The Towell death and the Fury anarchy did their best to steal the headlines from three relentless September weekends of world title fights when just under 80,000 people paid to watch British boxers battle against the odds. During June and July, when the trio of fights were first announced, it all seemed a little whimsical and I was convinced that one or more would collapse. I was, thankfully, wrong.

It started with Gennady Golovkin defending his title in front of 19,000 at the O2 in London against Kell Brook. It was a brutal fight, an unexpected slugfest that ended in round five when Dominic Ingle, in Brook's corner, rescued his fighter. Brook had gained too much weight and will return, so he claims, to welterweight, a full 13-pounds lighter. Brook suffered an injury to his orbital bone and had surgery two weeks later when the swelling had gone down. "Kell's surgeon went up through his gum, his front teeth, moved an eye to one side and then sorted out the fracture," said Ingle. Brook, amazingly, was back in the gym before the month had ended.

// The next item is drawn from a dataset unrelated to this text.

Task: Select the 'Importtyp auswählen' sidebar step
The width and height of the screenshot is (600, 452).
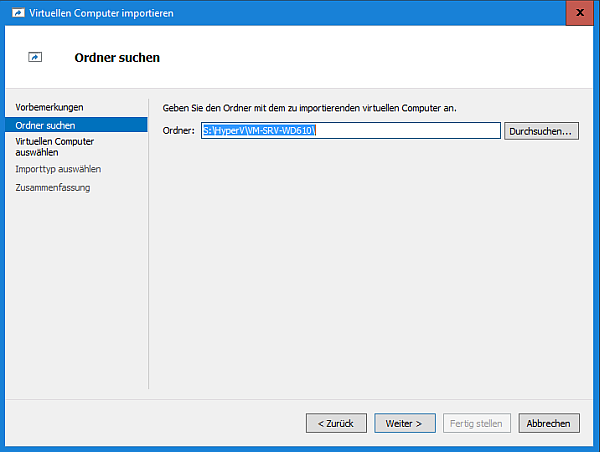Action: tap(58, 169)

The following week 51,400 watched Liam Smith lose his WBO light-middleweight title in round nine to Saul Canelo Alvarez in Texas. Smith was down three times and still fighting at the end. He is angry that he got caught with the final sickening left hook, which landed with finality under his right elbow and sent him down for the full count in round nine. "The fight was going how I wanted it to go," he said.

To complete the trio of nearly nights, the Manchester Arena did all that it could to help Anthony Crolla retain his WBA lightweight title against the Venezuelan fighting magician Jorge Linares. It was not enough and after 12 fantastic rounds Linares was the new champion and at a third weight. Crolla was exhausted, close to the limits of collapse when it was over.

October will be busy, but there was something different about September 2016. The three defeated headliners will be back. And so, I suspect at some point, will be Fury, who in many ways was the month's biggest loser.